Editor-in-chief at MyBank.pl · Financial and market analyst

Independent analyst and practitioner with 20+ years in finance. Founder and editor-in-chief of MyBank.pl, running since 2004. Fundamental analysis of FX and macro markets since 2007.

Sources & bibliography

  1. MetaQuotes Trading Strategy Tester — MetaTrader 5 · Oficjalny opis wbudowanego Strategy Testera: testowanie i optymalizacja robotów handlowych, tryby modelowania ticków, optymalizacja genetyczna oraz rozproszone obliczenia w sieci MQL5 Cloud Network. www.metatrader5.com ↗
  2. MetaQuotes Strategy Testing — MetaTrader 5 Help (Algorithmic Trading) · Dokumentacja trybów generowania ticków: „Every tick", „Every tick based on real ticks" (na realnych tickach brokera) oraz „1 minute OHLC", wraz z różnicami w dokładności i szybkości. www.metatrader5.com ↗
  3. MQL5 Reference (MetaQuotes) Testing Trading Strategies — MQL5 Reference · Techniczny opis działania testera: zdarzenie NewTick jako główne zdarzenie Expert Advisora i sposób wywoływania funkcji OnTick w zależności od wybranego trybu modelowania. www.mql5.com ↗
  4. Forex Tester Software Manual Backtesting for Trading — Forex Tester · Opis ręcznego backtestu na Forex Testerze: przewijanie wykresu słupek po słupku bez skryptu, pełna kontrola nad każdą operacją handlową, pauza i odtwarzanie oraz dane tickowe z długą historią deklarowane przez producenta. forextester.com ↗

Frequently asked

Is the Strategy Tester in MetaTrader free?

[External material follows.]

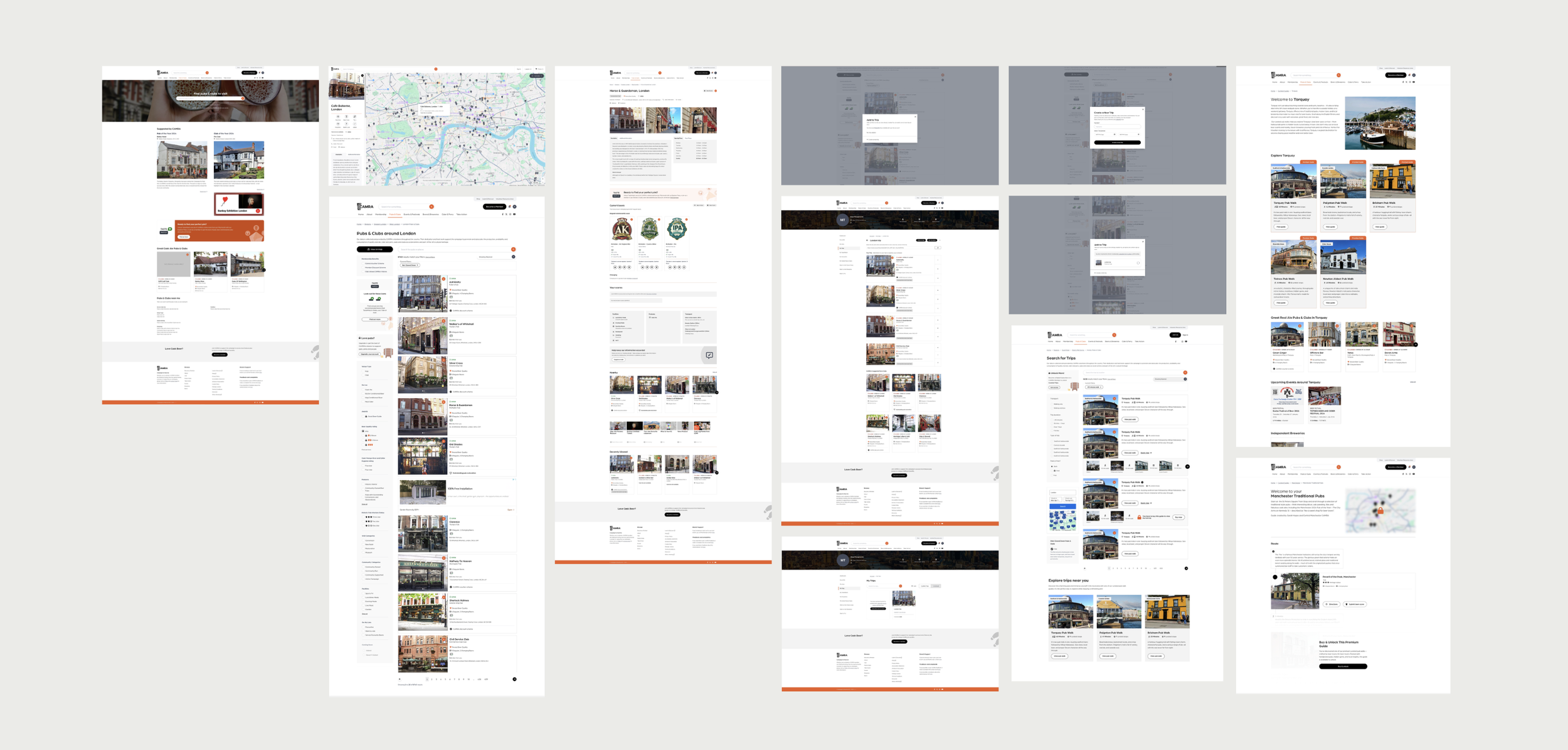
Task: Select the Both radio under Paid or free
Action: tap(1052, 466)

Yes. The Strategy Tester is built into the MetaTrader 4 and MetaTrader 5 terminals, and both terminals are downloaded free of charge from a broker or from the vendor. You pay nothing for the tool itself or for parameter optimisation. The only cost that genuinely appears is data quality: the free historical quotes from a broker server are often incomplete, so a serious test on real ticks usually requires a longer download or a better paid data source. The MQL5 Cloud Network for distributed optimisation is paid once you exceed the free quota, but most retail tests do not need it at all.

Can I run my MT4 Expert Advisor inside Forex Tester?

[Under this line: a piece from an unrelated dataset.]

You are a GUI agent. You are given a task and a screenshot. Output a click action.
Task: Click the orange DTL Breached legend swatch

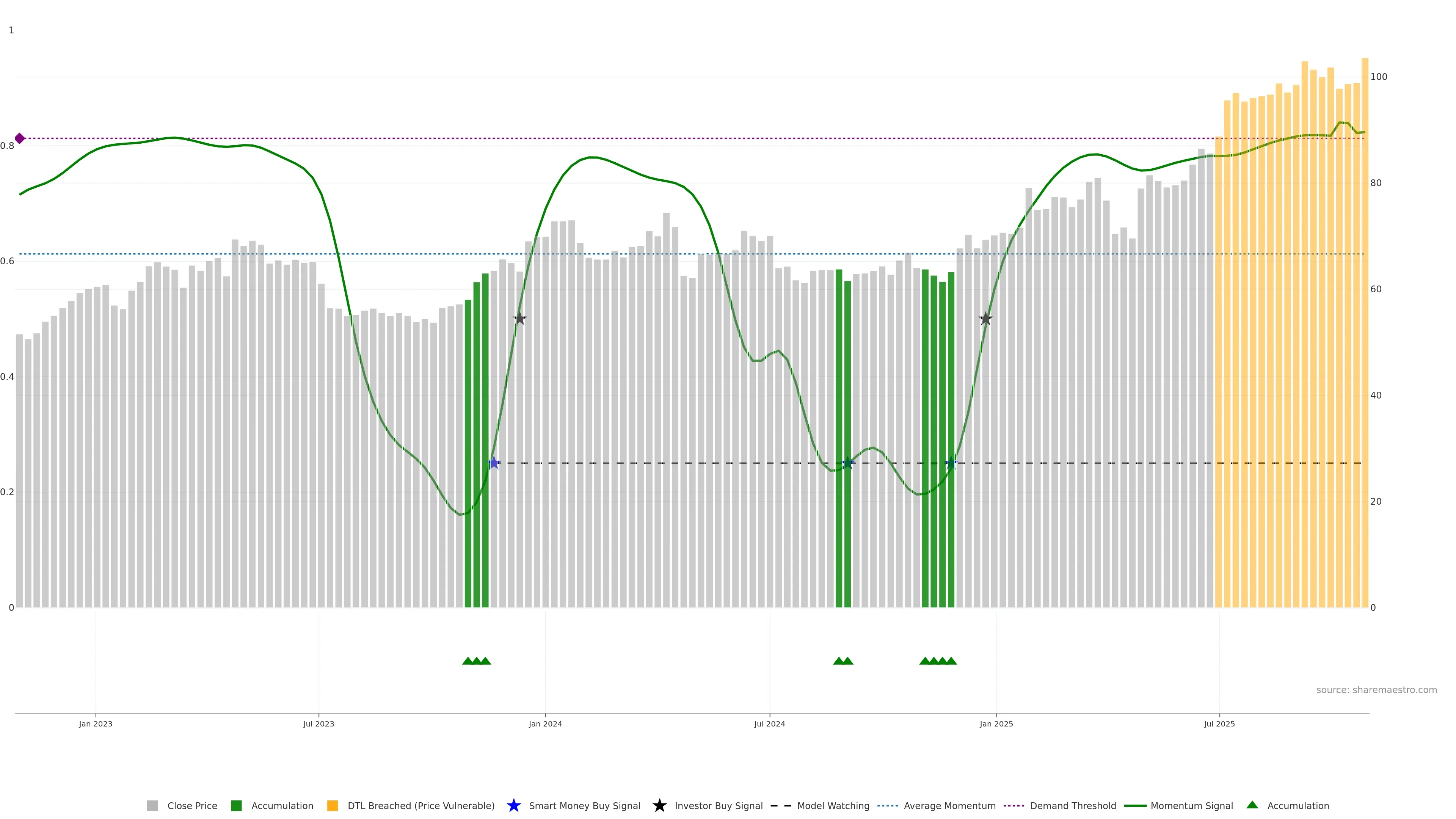click(333, 806)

Not the way you would in MetaTrader. Forex Tester has its own strategy engine and its own scripting language, so you cannot load a ready file compiled in MQL one-to-one. If your edge is an algorithm written in MQL4 or MQL5, the natural test environment remains the built-in Strategy Tester in the matching terminal. Forex Tester shines instead where you test decisions made by hand: you scroll the chart candle by candle and click entries and exits yourself. These are two different jobs, which is why many traders keep both tools side by side and use each for a different purpose.

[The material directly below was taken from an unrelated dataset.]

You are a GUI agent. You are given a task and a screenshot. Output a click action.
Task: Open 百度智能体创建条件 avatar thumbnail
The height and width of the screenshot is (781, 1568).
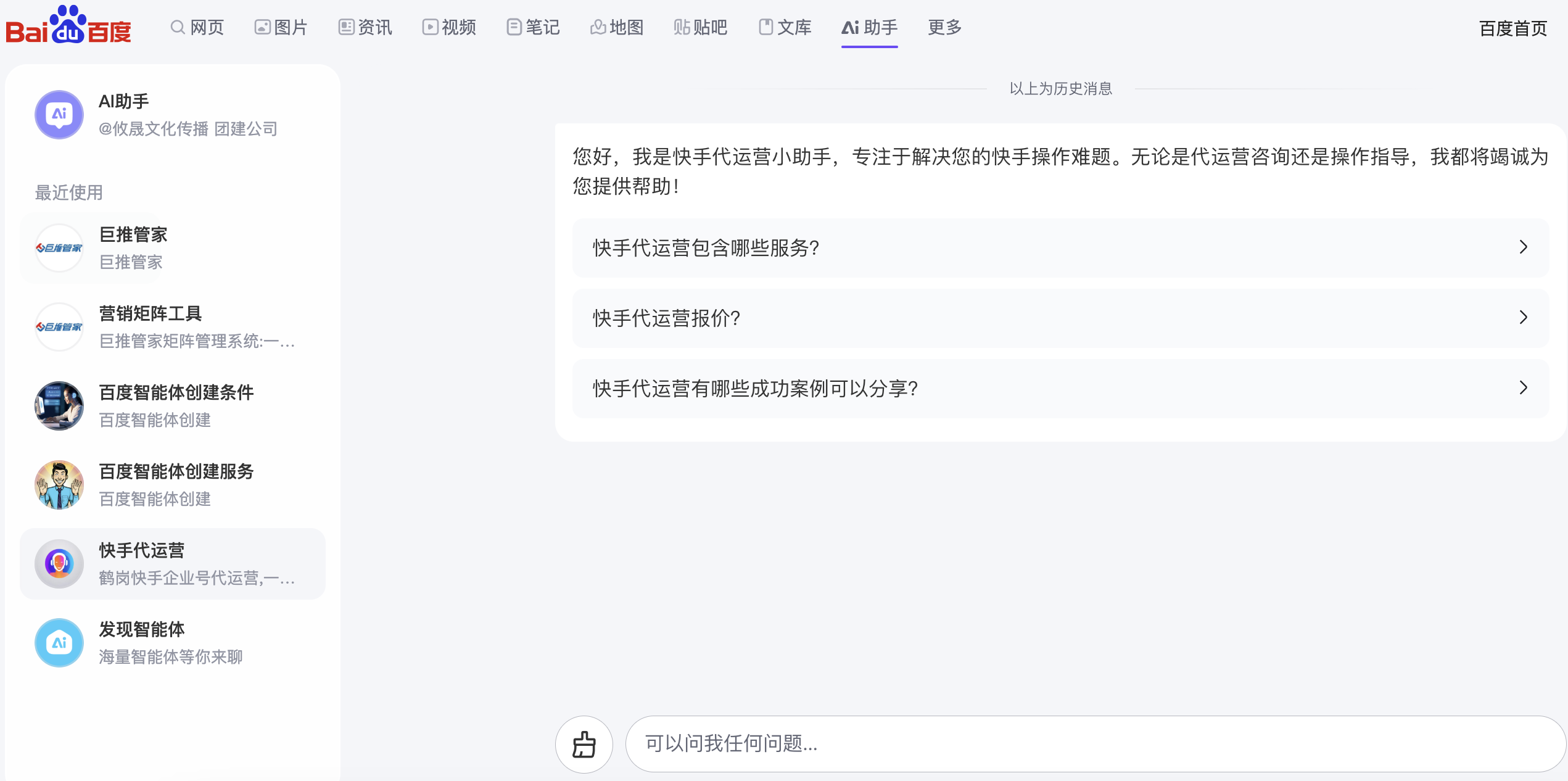(x=59, y=406)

What does the "every tick based on real ticks" mode mean in MT5?

It is the most accurate modelling mode in MetaTrader 5. Instead of artificially generating price movement inside a candle, the tester uses the actual ticks gathered and stored by the broker. That lets an Expert Advisor test track what really happened on the market as closely as possible, including the micro-moves that trigger stop-loss orders and pending orders. The accuracy has a cost, though: real ticks are only available for the period the broker has actually archived, so the history can be shorter than you want and the quality differs between brokers. MetaTrader 5 also offers faster, less accurate modes — "1 minute OHLC" and "open prices only" — useful for a rough first screen of ideas.

Why does my backtest look great while the strategy loses live?

Three things are usually to blame. The first is overfitting: you tuned the parameters to fit the past perfectly, and then the market changed. The second is data quality — a test on incomplete quotes, or without a realistic spread and slippage, inflates the results. The third, in manual testing, is fooling yourself: when you can see the next candle on the chart, you involuntarily make "better" decisions than you would live. Forex Tester limits that last problem because it hides the future and forces you to click in time. The strongest safeguard, though, remains walk-forward analysis and an honest test on data you have not seen before.